There are issues with code that operates autonomously. How can you be sure that it remains grounded, and avoids inaccuracies and errors? One option is to work with the Prompt Flow tool in Azure AI Studio to build a test framework that evaluates the accuracy of your planners and plugins. It’s able to use a large array of benchmark data to determine how your agent works with different user inputs. You may need to generate synthetic queries to get enough data, using an LLM to produce the initial requests.
Microsoft’s Copilots are an example of intelligent agents in action, and it’s good to see the Semantic Kernel team using the term. With more than 30 years of research into software agents, there’s a lot of experience that can be mined to evaluate and improve the results of Semantic Kernel orchestration, and to guide developers in building out the user experiences and framings that these agents can offer.

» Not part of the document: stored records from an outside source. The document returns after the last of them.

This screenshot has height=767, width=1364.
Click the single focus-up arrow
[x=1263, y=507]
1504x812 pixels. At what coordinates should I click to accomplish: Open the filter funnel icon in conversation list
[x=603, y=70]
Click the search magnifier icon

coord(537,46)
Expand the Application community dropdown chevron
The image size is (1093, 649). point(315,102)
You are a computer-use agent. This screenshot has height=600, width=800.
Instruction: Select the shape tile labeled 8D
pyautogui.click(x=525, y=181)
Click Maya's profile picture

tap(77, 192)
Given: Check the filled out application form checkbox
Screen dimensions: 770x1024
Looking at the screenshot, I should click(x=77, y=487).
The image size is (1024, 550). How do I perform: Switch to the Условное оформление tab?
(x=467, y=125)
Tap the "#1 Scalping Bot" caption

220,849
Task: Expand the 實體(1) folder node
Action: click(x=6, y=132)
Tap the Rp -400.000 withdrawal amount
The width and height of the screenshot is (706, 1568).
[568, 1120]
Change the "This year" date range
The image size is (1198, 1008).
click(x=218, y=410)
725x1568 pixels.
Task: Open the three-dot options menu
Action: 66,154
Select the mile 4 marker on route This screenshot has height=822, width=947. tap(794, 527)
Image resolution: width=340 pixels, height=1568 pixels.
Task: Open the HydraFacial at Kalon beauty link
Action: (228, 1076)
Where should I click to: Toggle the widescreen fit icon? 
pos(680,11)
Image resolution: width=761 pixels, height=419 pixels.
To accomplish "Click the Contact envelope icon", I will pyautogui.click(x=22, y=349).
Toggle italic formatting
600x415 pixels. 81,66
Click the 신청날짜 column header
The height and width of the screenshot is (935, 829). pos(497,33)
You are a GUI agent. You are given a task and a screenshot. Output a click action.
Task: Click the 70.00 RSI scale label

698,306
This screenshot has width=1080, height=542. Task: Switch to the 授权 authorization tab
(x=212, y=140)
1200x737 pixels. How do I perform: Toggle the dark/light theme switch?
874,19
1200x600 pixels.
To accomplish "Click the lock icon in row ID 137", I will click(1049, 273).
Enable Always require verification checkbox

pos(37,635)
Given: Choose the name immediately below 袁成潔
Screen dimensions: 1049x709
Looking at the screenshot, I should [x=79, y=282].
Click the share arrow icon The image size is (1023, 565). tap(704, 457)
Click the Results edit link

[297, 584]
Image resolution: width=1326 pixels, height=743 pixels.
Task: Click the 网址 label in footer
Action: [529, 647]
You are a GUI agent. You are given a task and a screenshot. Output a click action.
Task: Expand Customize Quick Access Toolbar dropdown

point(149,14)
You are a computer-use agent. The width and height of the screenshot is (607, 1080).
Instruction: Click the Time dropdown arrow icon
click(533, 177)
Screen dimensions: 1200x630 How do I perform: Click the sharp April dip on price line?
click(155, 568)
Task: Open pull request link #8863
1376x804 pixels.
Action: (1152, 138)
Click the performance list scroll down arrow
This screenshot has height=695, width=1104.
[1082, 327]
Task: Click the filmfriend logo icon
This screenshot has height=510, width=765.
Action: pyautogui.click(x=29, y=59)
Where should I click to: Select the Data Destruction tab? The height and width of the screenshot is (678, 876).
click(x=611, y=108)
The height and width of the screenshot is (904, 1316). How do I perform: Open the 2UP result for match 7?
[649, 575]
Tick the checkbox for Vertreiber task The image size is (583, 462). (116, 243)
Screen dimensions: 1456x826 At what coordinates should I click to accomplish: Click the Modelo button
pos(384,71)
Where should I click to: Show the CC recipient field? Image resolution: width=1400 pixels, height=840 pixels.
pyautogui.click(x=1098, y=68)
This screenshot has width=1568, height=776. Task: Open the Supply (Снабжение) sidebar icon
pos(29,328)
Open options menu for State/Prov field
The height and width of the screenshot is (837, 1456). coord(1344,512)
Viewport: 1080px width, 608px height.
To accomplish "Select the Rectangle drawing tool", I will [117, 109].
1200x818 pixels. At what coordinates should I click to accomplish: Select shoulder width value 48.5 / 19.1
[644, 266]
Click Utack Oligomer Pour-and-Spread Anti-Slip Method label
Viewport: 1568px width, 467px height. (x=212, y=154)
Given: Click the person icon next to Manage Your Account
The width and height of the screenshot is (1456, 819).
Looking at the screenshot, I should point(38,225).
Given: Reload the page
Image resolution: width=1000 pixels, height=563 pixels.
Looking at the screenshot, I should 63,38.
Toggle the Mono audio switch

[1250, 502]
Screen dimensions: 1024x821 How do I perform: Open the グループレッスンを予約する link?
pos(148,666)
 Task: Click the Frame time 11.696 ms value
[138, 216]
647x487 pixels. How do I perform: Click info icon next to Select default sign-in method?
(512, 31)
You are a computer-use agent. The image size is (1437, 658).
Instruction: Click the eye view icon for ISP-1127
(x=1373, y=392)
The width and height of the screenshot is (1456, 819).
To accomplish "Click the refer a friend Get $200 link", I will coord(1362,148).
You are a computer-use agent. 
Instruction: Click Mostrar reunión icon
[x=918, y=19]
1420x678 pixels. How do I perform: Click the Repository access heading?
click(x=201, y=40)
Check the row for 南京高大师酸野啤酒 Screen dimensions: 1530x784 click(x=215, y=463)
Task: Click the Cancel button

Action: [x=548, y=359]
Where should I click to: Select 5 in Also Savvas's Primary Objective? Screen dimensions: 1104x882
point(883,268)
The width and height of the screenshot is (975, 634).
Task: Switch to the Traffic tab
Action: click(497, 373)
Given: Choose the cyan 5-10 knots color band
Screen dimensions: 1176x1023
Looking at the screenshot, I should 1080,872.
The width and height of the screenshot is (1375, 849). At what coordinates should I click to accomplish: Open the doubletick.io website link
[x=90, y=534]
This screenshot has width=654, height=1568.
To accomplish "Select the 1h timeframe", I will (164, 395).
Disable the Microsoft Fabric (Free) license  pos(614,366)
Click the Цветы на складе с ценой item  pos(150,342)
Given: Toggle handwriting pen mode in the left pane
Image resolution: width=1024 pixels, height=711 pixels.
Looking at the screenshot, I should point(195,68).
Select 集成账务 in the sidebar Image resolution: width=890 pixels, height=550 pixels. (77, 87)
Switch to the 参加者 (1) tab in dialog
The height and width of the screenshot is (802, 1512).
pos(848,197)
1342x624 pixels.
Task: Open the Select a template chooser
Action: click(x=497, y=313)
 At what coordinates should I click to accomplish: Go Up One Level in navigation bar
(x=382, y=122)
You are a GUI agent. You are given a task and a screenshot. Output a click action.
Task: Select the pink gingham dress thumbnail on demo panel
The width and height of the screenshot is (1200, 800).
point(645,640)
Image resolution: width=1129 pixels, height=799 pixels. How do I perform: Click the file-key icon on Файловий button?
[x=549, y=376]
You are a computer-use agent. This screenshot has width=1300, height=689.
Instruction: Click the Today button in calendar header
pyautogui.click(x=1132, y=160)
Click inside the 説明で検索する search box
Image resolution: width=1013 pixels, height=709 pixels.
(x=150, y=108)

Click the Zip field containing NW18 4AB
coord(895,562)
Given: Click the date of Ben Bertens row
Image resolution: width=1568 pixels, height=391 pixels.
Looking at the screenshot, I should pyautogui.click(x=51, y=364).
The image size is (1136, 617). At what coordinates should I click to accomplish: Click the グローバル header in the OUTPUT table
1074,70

Intelligent agents 30 years on
It’s important to note that Semantic Kernel’s agent model differs from the original agent concept in one significant way: You are not sending out intelligent code to run queries on remote platforms. But in the last 30 years or so, we’ve seen a major revolution in distributed application development that has changed much of what’s needed to support agent technologies.
The result of this new approach to development is that there’s no longer any need to run untrusted, arbitrary code on remote servers. Instead, we can take advantage of APIs and cloud resources to treat an agent as an orchestrated workflow spanning distributed systems. Further, that agent can intelligently reorganize that orchestration based on previous and current operations. Modern microservices are an ideal platform for this, building on service-oriented architecture concepts with self-documenting OpenAPI and GraphQL descriptions.
This seems to be the model that Semantic Kernel is adopting, by providing a framework to host those dynamic workflows. Mixing API calls, vector searches, and OpenAI plugins with a relatively simple programmatic scaffolding gives you a way to construct a modern alternative to the original agent premise. After all, how could we distinguish benign agents from malware? In 1994 computer viruses were a rare occurrence, and network attacks were the stuff of science fiction.
Today we can use OpenAPI definitions to teach LLMs how to query and extract data from trusted APIs. All of the code needed to make those connections is delivered by the underlying AI: All you need is a prompt and a user question. Semantic Kernel provides the prompts, and delivers the answers in natural language, in context with the original question.
You can think of this as a modern approach to realizing those early agent concepts, running code in one place in the cloud, rather than on many different systems. Using APIs reduces the load on the systems that provide information to the agent and makes the process more secure.
As these technologies evolve, it’s important not to treat them as something totally new. This is the result of decades of research work, work that’s finally meeting its intended users. There’s a lot in that research that could help us deliver reliable, user-friendly, intelligent agents that serve as our proxies in the next-generation network—much as those initial researchers intended back in the 1990s.